Published on: December 22, 2025 at 2:30 PM ET

A polygraph meant to protect secrets has turned into a power struggle inside America’s cyber defense agency.

Frank Yemi
Written By Frank Yemi
News Writer
Kristi Noem
Kristi Noem. (Image source: x)

Kristi Noem’s spy chief failed a polygraph test, turned on his staffers, and some fear their careers may be over. 

Madhu Gottumukkala, the acting head of the Cybersecurity and Infrastructure Security Agency, reportedly failed a lie detector test in July that was required to gain access to “the most sensitive intelligence programs” shared by a spy agency. The exam is typically used to flag foreign ties or personal vulnerabilities that could put classified information at risk. After Gottumukkala failed the test, he allegedly turned his anger toward his staff and at least six staffers involved in organizing and scheduling the polygraph have been put on leave. 

According to reporting by Politico, it has shaken the CISA, which is a roughly $3 billion agency tasked with defending the country’s critical infrastructure from cyber threats. It covers everything from federal networks to election systems to the private sector partnerships that get pulled into major attacks.

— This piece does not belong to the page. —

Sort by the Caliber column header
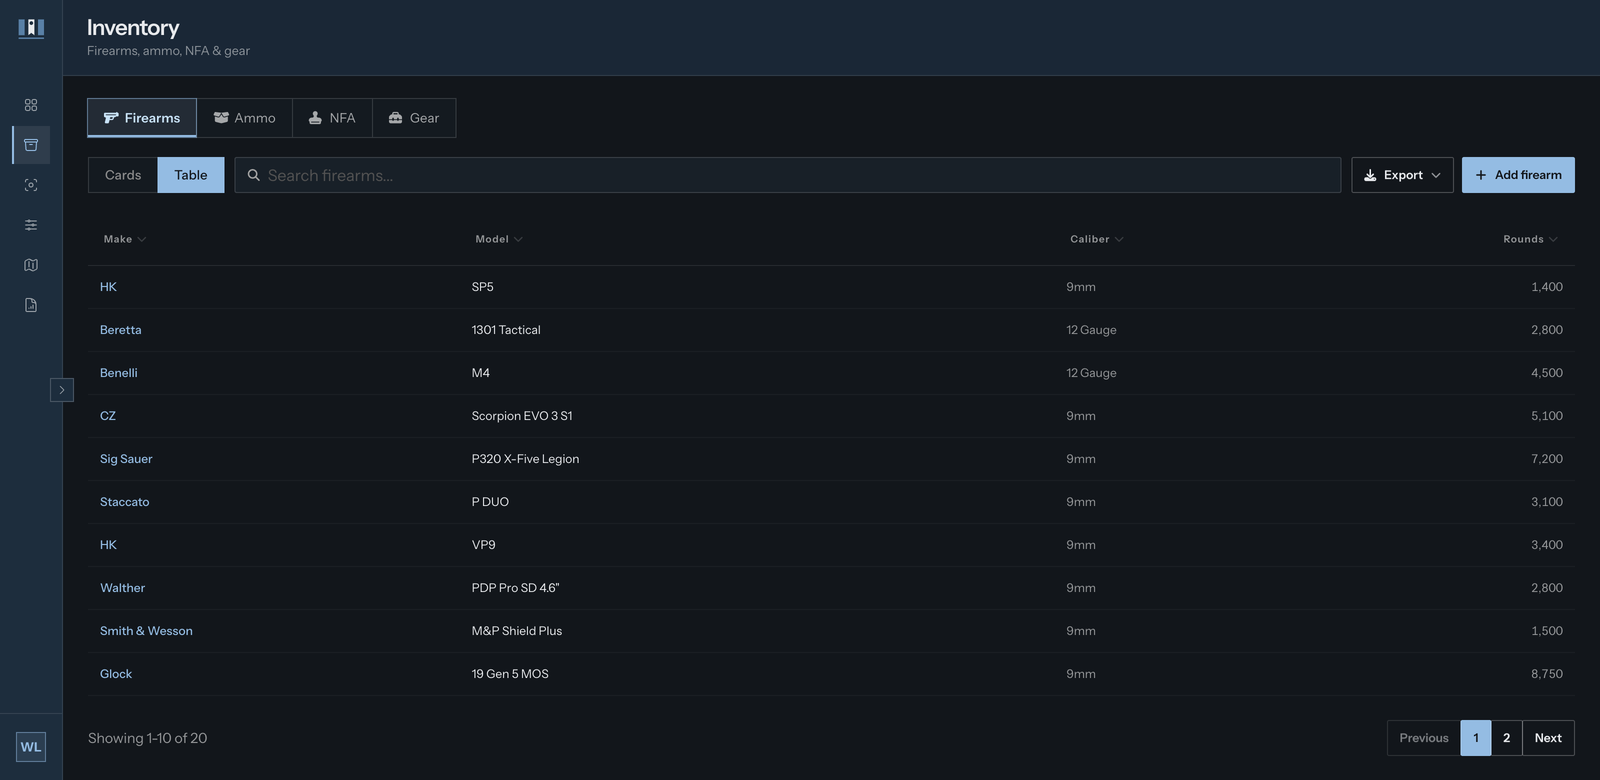The width and height of the screenshot is (1600, 780). pos(1096,239)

According to the account described by officials, Gottumukkala insisted on taking the polygraph even though he was not required to view the classified materials at issue and was not serving as the Senate-confirmed director of the agency. Trump’s nominee for that permanent job, Sean Plankey, is still awaiting Senate confirmation, leaving CISA led by an acting chief who, by multiple accounts, was determined to secure access he did not technically need.

I was chasing this story but @johnnysaks130 beat me to it: @CISAgov has retaliated against career employees after the agency’s acting director failed a polygraph test. Another embarrassing crisis at the struggling agency. https://t.co/S8Dc4IapRj pic.twitter.com/WBF25nner8

— Eric Geller (@ericgeller) December 22, 2025

Rather than accepting the result, Gottumukkala allegedly blamed staff and launched what some inside the agency viewed as a retaliation campaign. At least six employees tied to the scheduling and coordination of the polygraph were placed on administrative leave, according to the report. According to officials, the staff somehow misled him into thinking the test was necessary, even though he was the one pushing to take it.

One current staffer decribed atmosphere inside CISA under Gottumukkala’s leadership. “Instead of taking ownership and saying, ‘Hey, I screwed up,’ he gets other people blamed and potentially ruins their careers,” the official told Politico. The same official added that Gottumukkala’s tenure has been “a nightmare” for the agency.

Polygraphs are meant to protect the government from risks that cannot be seen on paper. Here, the alleged damage came after the results were known, through suspensions and finger-pointing inside a mission-focused agency that depends on trust, morale, and steady leadership to function.

Gottumukkala’s path to Washington also ties directly back to Homeland Security Secretary Kristi Noem. He got his start under Noem when she was governor of South Dakota, working in the state’s IT apparatus before moving into the federal orbit. Now, under Noem’s department, he is running CISA in an acting capacity, and facing an escalating storm over how he handled a sensitive security process.

The agency has been pulled into partisan fights over its past work on misinformation and election security, and it has dealt with workforce strain as Washington debates its funding and mission. 

Acting leaders are supposed to keep the machine running until the Senate confirms a permanent pick. This story suggests the opposite happened: an acting chief pushing for access, failing the gatekeeping test, then taking it out on the people who helped set it up.

It is unclear why Gottumukkala pressed so hard to take a polygraph he did not need, and whether the staff suspensions will stand.